Çorum katliamı ve ASALA ‘temizliği’!
Mikdat Remzi hayatın doğru yolla çalışarak kazanamayacağına
karar verir ve kendi deyişiyle “faili meçhul” işlere
girer.1980 darbesinin ardından uyuşturucu kaçakçılığı suçundan
hapse girer. Kendi deyişiyle hapse girer ama mahpusluk
yaşamaz. Çünkü, 27 Mayıs 1960 darbesini yapan
subaylardan Kurmay Binbaşı Ahmet Yıldız çok yakın “dostudur”

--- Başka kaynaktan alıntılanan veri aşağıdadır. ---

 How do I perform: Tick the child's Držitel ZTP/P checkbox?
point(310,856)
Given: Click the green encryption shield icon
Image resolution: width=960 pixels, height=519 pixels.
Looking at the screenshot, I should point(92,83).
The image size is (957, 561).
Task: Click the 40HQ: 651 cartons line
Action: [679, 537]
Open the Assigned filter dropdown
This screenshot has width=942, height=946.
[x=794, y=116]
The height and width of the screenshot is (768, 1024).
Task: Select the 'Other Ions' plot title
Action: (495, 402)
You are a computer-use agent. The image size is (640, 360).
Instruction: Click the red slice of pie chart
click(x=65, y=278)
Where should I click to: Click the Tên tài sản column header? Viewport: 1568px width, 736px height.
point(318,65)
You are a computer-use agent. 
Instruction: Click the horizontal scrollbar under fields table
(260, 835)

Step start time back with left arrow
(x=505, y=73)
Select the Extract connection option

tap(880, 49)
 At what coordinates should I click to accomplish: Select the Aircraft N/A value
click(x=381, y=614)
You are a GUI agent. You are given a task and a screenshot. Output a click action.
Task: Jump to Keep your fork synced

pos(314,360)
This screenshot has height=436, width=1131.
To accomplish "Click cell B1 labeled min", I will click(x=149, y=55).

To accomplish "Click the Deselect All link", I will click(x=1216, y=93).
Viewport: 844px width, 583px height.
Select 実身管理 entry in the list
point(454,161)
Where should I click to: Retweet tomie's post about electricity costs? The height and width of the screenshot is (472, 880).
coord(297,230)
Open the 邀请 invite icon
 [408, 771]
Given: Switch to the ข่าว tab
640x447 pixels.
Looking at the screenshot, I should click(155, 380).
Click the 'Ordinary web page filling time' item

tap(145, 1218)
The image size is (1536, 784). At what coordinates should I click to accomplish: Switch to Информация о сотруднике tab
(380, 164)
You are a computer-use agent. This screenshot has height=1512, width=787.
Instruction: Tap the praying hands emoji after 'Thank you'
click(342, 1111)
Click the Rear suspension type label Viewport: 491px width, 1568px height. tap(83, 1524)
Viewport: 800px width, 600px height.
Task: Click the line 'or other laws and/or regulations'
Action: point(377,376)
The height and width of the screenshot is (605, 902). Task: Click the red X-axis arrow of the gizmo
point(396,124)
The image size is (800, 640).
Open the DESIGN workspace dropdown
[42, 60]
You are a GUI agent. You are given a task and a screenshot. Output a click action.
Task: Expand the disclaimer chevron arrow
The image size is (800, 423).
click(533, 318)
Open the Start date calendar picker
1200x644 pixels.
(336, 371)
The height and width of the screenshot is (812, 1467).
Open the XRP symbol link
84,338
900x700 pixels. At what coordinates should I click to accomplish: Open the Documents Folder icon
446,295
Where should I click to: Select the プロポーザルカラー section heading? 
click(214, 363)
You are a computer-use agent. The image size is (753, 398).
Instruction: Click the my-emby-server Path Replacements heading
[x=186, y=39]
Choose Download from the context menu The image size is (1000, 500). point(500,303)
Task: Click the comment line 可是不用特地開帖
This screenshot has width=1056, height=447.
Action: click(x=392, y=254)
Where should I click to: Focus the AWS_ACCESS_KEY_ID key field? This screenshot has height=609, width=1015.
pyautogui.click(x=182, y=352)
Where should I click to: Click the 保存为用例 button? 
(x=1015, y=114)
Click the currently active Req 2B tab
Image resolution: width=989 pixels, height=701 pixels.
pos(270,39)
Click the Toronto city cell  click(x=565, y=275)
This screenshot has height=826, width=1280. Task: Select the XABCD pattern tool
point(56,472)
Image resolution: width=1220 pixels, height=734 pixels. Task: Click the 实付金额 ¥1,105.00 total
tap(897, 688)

Sancak’ın. Bir de bir tuğgeneralden bahsediyor Sancak,
ismini vermeden. Çorum katlimı sırasında Çorum’dadır. Tıpkı
6-7 Eylül olaylarında olduğu gibi hikayeleştiriyor bu katliamı
da: “Galeyana geldik, 105 kişi öldü.”
Yeraltı dünyasının önemli isimlerinden biri haline gelmiş
zamanla. Ama mesele hiçbir zaman sadece mafyavari işlerle
sınırı kalmıyor. ‘Milli’ meselelerle olan ilişki de hiç
kopmuyor: “Dündar Kılıç bizim elimizde büyüdü, her şeyi bizden
öğrendi. Ağansoy, Çakıcı bizim yanımızda kumarhanede
kapı açan çocuktu. Hükümet birer bant verdi, bunlara. Bazı
görevler verdi, vatan için ve ‘Eğer muvaffak olmadan
yakalanırsan seni tanımayız’ dedi. Yurt dışında bizim
konsolosları, elçileri öldürüyorlardı, o zamanlar. Devlet ne
yapacak? Çete gönderecek, resmi askerini polisini gönderemez
ya. Bunlar toplanıp gitti. Yunanistan’da İran’da
kampları temizleyip geldiler, Ermenileri duman ettiler.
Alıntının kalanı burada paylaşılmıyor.